最近、ルイス・ダートネル著『この世界が消えたあとの化学文明のつくりかた』を読んでいて思ったのですが、引き継ぎがない仕事をこなす事って、文明崩壊後の世界を生き抜くのに似てないですか?
ルイス・ダートネルの本はタイトルのとおり、文明が崩壊してしまった後にどの様にして生き残り、また化学文明を復活させていくかをテーマにした思考実験の内容が纏められているもので、まだ読んでいる途中ですが「もしもの時に使えるかも」なんてサバイバル知識の獲得を期待をしてワクワクしながら読んでいます。
この本の感想はまた別の機会で書くとして、話を戻します。
ちょっと大袈裟な言い方ですが、「引き継ぎがない仕事をこなす事って、文明崩壊後の世界を生き抜くのに似ている」というのは、ことの重大さにとんでもない差はあるものの、結構合っているんじゃないかなと思っています。
というのも、そう思える経験があったからです。
今勤めている会社に入社して間もない頃、当時上司が2人いたのですが、この2人がとても仲が悪く、一方が急に辞めてしまったことがありました。
僕の部署は設計開発を担当しており、各社員が担当の商品を持っていました。社員が僕を含めて3人だったので、辞めた上司の担当商品の一部を僕が引き継ぐ事となったのですが、その引き継ぎの時にも上司2人が揉めに揉めて、結果的に辞めた上司は「誰でもわかる様に引き継ぎデータをまとめた!」といってすぐに有休消化に入ってしまいました。
運が良いのか悪いのか、元上司が辞めてからしばらくは引き継いだ商品に大きな動きもなく、引き継ぎがなくてもなんとかできる程度の事しかありませんでした。
しかし、それからしばらくして引き継いだ商品に大幅な仕様見直しの話が舞い込んできたんです。
ここから「引き継ぎの無い仕事をこなすことは、文明崩壊後の世界を生き抜くのに似ている」と思うような経験をしていくわけです。
この時の状況を例えるなら、元上司が辞めた日は核弾頭が投下された日で、核シェルターに逃げ込んだ僕は核投下からしばらくしてシェルターを出る事を余儀なくされたといった感じです。
ここで、元上司が残した「誰でもわかる引き継ぎデータ」が登場しますが、はっきり言ってこの引き継ぎデータが全く使えなくて、一箇所に纏まってはいるものの、中身はよく分からないデータ集と言った感じでした。仕事を投げ出せたら良かったのですがそう言えないのが現実で、そのデータ達を元になんとか仕事を進めようとしていきます。

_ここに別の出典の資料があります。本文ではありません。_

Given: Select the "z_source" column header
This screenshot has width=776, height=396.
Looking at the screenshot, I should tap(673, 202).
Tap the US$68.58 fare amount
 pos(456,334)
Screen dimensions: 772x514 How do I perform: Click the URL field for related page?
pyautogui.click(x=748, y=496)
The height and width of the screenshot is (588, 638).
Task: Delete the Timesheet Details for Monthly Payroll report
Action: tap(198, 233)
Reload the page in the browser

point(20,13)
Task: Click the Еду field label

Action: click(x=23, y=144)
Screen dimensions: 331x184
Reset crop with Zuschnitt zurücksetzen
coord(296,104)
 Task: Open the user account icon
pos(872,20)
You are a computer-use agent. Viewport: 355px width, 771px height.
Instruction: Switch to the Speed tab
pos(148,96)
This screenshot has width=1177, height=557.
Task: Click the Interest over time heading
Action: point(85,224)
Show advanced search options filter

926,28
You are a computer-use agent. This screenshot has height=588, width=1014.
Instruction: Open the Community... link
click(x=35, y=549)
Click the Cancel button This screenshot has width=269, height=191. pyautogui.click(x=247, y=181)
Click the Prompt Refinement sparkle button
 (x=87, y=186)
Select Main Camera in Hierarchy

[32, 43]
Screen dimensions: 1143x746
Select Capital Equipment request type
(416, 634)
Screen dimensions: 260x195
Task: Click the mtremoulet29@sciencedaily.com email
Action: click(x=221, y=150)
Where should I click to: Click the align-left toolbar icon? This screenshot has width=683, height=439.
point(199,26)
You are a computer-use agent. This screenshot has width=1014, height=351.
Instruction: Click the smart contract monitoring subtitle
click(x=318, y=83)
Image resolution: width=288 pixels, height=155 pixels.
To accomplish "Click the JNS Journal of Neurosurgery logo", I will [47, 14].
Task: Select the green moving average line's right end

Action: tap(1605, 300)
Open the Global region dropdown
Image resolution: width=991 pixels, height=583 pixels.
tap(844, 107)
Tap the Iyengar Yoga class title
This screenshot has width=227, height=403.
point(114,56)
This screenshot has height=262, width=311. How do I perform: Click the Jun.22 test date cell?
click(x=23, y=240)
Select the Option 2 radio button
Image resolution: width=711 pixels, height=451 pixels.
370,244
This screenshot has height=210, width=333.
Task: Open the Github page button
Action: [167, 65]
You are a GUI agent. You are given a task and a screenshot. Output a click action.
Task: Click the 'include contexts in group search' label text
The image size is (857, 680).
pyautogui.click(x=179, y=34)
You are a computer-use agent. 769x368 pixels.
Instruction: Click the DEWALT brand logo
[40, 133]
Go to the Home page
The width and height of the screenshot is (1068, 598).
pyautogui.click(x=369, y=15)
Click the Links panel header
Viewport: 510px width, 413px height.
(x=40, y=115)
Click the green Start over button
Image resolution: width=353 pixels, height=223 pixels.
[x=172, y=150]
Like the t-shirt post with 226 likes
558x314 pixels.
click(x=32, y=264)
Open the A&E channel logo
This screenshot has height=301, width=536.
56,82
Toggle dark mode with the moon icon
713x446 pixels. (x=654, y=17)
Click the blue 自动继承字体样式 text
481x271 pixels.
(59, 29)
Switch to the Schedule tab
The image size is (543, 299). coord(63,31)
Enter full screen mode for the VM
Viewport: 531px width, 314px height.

訳の分からない数値データや、ファイル名は全て同じなのに中身が微妙に違う図面達など、理解に苦しむものに溢れていましたが、少しずつそのデータの意味や関連性が見えてきます。
まさに、荒廃している大地で食糧を探していだ時の「こいつ、食べれるぞ!!」というような瞬間で、訳の分からないデータは商品の仕様決定に重要な試験のデータである事が分かるなど、少しずつ前進していきました。元上司のレベルまで追い付けたかは不明ですが、今では大分商品への理解が深まったように思っています。
こうやって前任者の仕事の痕跡を頼りに日々を切り抜けていくことが、ルイス・ダートネル著『この世界が消えたあとの化学文明のつくりかた』を読むことで、「文明崩壊後の世界を生き抜く」というイメージにリンクした、という話でした。
ちょっと飛躍し過ぎですかね。
ちなみにこの経験からもう一つ思ったことがあります。それは、「知識を引き継ぐことは難しい」ということです。なので、この記事で引き継ぎをしっかりしてくれなかった元上司の事を批判したいというわけではないです。
担当者でいる内は自分の中にその商品に対する予備知識や経験があるので、基本的な情報に対して「これぐらい分かるだろう」という気持ちが無意識の内に芽生えてしまうんだと思います。
実際に人にその商品についた基本的なことを聞かれた時、口には出さないですが「当たり前でしょ」と思ってしまう瞬間がありますし。
もし、ある商品について後輩に引き継ぎをしろと言われた時、僕が作る引き継ぎ資料は、果たして元上司のものよりも明快で親切な内容になっているのか、これに対しては正直自信がないです。
もしかしたら、もっと酷いかもしれません。
まだそのような状況にはなっていないですが、今後僕のようなサバイバーを生み出さないために、ここで考えたことは胸に刻んでおきたいと思いました。
最後まで読んでいただき、ありがとうございました。